À midi, après une longue mise en scène et un compte à rebours devant des dizaines de caméras et appareils photos, le téléphone multimédia à écran tactile iPhone 3G est lancé au Japon.

Contre toute attente, c'est le troisième opérateur local, Softbank (19 millions d'abonnés), qui a obtenu la primeur de cette commercialisation au pays de la high-tech, au nez et à la barbe du numéro un et pionnier mondial des télécommunications mobiles, NTT DoCoMo (53 millions de clients).

Même si Softbank ne bénéficie pas d'une exclusivité ad vitam aeternam, le richissime PDG du groupe, Masayoshi Son, a réussi son pari de créer une fois de plus des remous dans le secteur, doublés d'un assourdissant bruit médiatique.

«Je suis vraiment heureux», lance-t-il tout sourire sur un podium devant Bic Camera, vêtu d'un T-Shirt noir «iPhone 3G Softbank», aux côtés d'une pimpante starlette japonaise.

Pendant ce temps, environ 300 acheteurs potentiels prennent leur mal en patience, assis sur le trottoir en attendant de rejoindre un comptoir d'abonnement.

Bouteille de thé vert et «nigiri» (boules de riz fourrées) à midi, ils s'éventent tant bien que mal sous un soleil de plomb, au son des hurlements des vendeurs qui canalisent la foule et les hordes de journalistes.

Ils y passeront la journée, mais ne sont pas les plus à plaindre.

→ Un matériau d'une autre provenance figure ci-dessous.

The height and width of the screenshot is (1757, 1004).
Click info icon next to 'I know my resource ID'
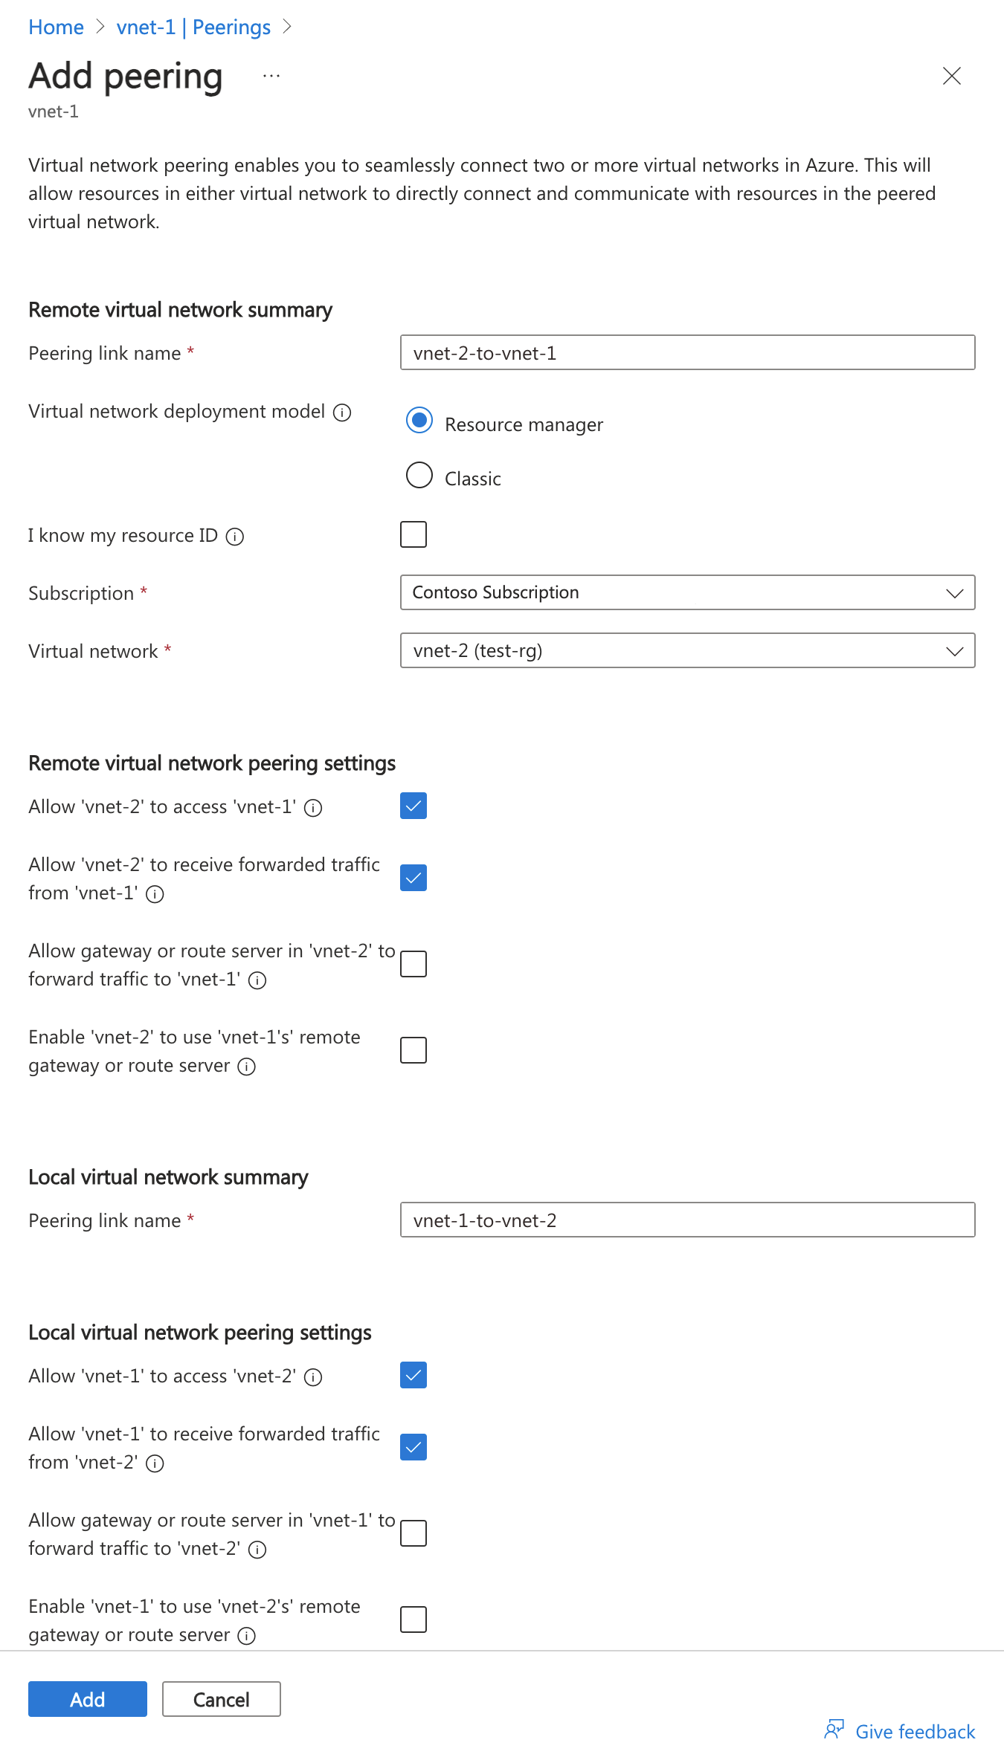point(236,537)
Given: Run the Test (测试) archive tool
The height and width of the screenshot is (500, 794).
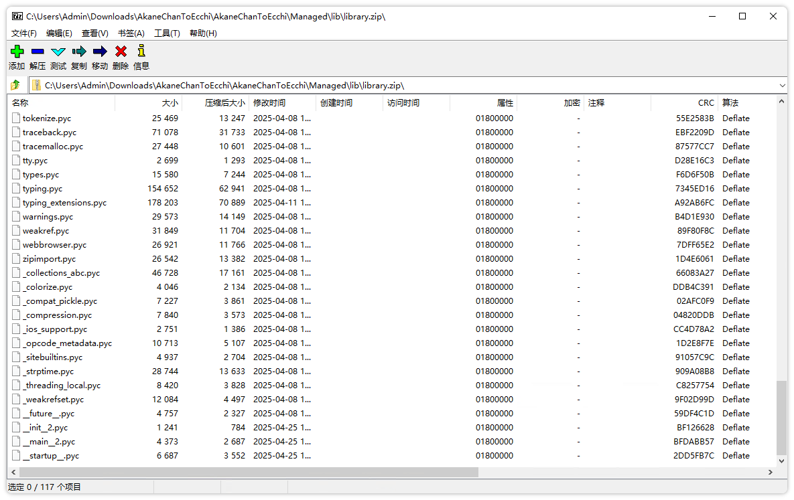Looking at the screenshot, I should point(58,52).
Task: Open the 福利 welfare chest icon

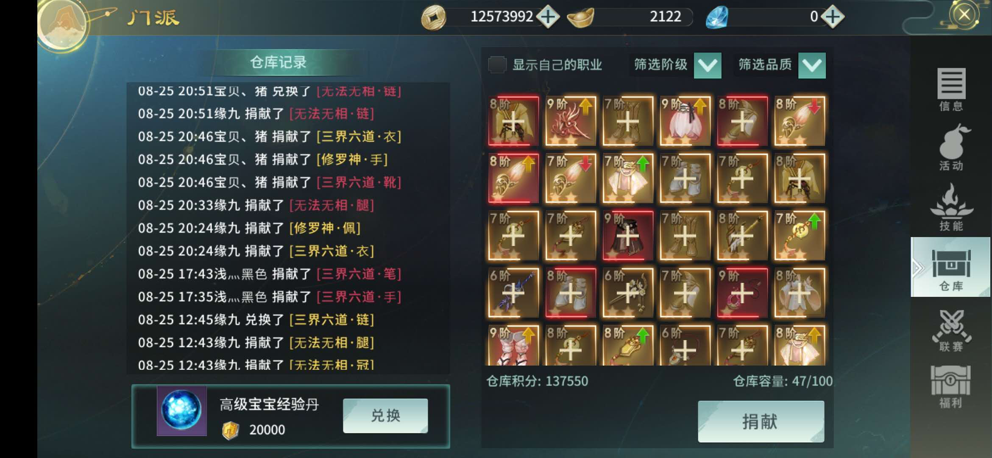Action: coord(951,387)
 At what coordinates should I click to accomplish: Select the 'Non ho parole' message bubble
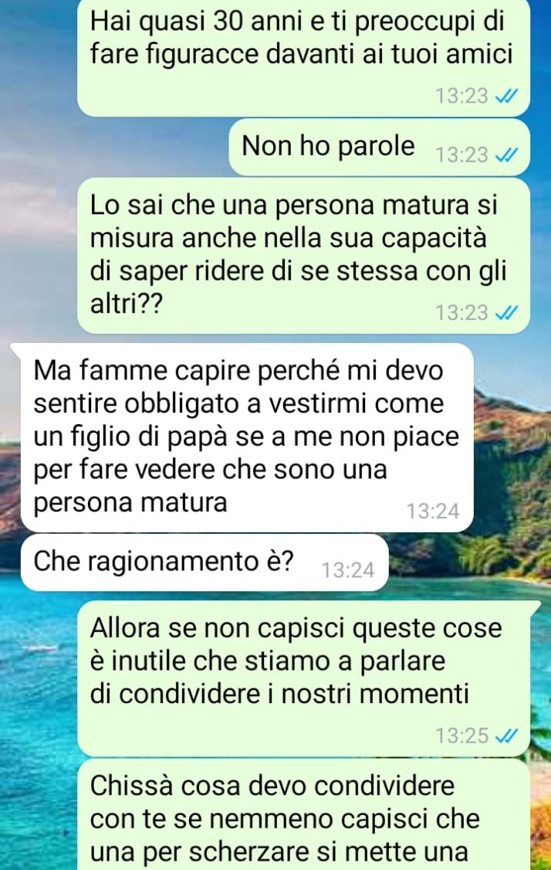[x=379, y=148]
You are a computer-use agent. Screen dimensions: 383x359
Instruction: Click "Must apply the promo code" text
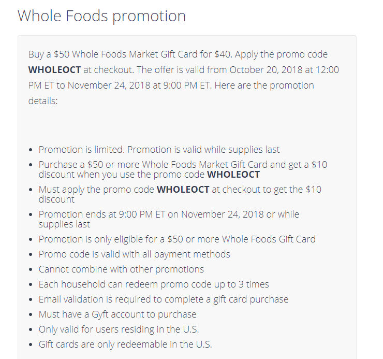point(97,190)
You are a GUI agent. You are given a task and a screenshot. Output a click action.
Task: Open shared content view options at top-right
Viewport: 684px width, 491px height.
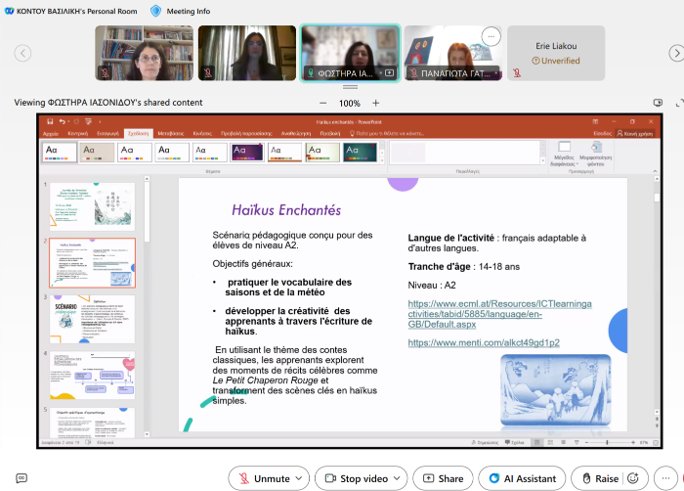click(658, 103)
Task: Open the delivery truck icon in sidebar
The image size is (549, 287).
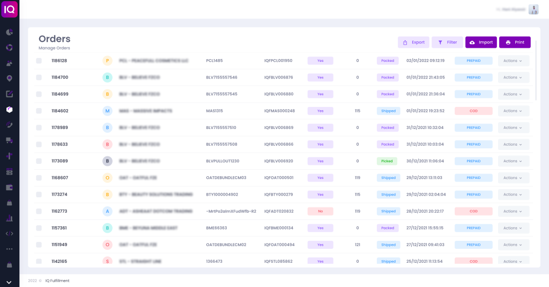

Les premiers arrivés là ne rongent en effet leur frein que depuis la veille au soir, alors qu'à quelques kilomètres, parmi les 1500 individus postés devant une boutique Softbank, certains ont campé pendant trois nuits. Ici, la vente débutait exceptionnellement à 7 heures du matin.

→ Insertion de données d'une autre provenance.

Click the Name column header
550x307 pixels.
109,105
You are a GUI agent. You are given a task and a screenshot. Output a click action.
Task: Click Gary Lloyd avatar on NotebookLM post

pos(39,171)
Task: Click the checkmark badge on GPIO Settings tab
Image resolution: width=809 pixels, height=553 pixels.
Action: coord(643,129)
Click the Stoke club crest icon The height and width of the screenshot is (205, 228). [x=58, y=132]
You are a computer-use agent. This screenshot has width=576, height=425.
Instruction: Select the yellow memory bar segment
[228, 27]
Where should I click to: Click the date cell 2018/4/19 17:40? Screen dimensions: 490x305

Nul, hormis l'opérateur et Apple, ne sachant combien de terminaux sont disponibles, les plus fanatiques, affolés à l'idée de repartir bredouilles, ont sacrifié leur sommeil et même pris des jours de congé pour faire le guet.

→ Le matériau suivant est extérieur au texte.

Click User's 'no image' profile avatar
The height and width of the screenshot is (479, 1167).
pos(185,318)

Si un tel phénomène s'observe fréquemment au Japon lors de la sortie de produits électroniques attendus --à commencer par les nouvelles consoles de jeux vidéo des nippons Nintendo et Sony-- c'est la première fois qu'un téléphone étranger suscite uen telle effervescence.

Le marché japonais, 50 millions de mobiles par an, est en effet monopolisé depuis l'origine par une dizaine d'acteurs locaux (Sharp, Panasonic, NEC, Fujitsu, etc), ces derniers proposant des modèles conformes aux desiderata des opérateurs et adaptés aux habitudes des exigeants clients nippons.

«Plus qu'un téléphone, c'est une «machine internet», cet iPhone 3G», répète à l'envi Masayoshi Son. L'homme d'affaires espère surtout que l'objet sera un moulin à argent et un aspirateur de nouveaux clients, ce qui ne se verra toutefois que dans plusieurs mois.

Quelque 90% des 500 Nippons de 20 à 49 ans interrogés mi-juin par la société d'études marketing Ishare affirmaient toutefois qu'ils n'avaient pas l'intention d'acquérir un iPhone 3G.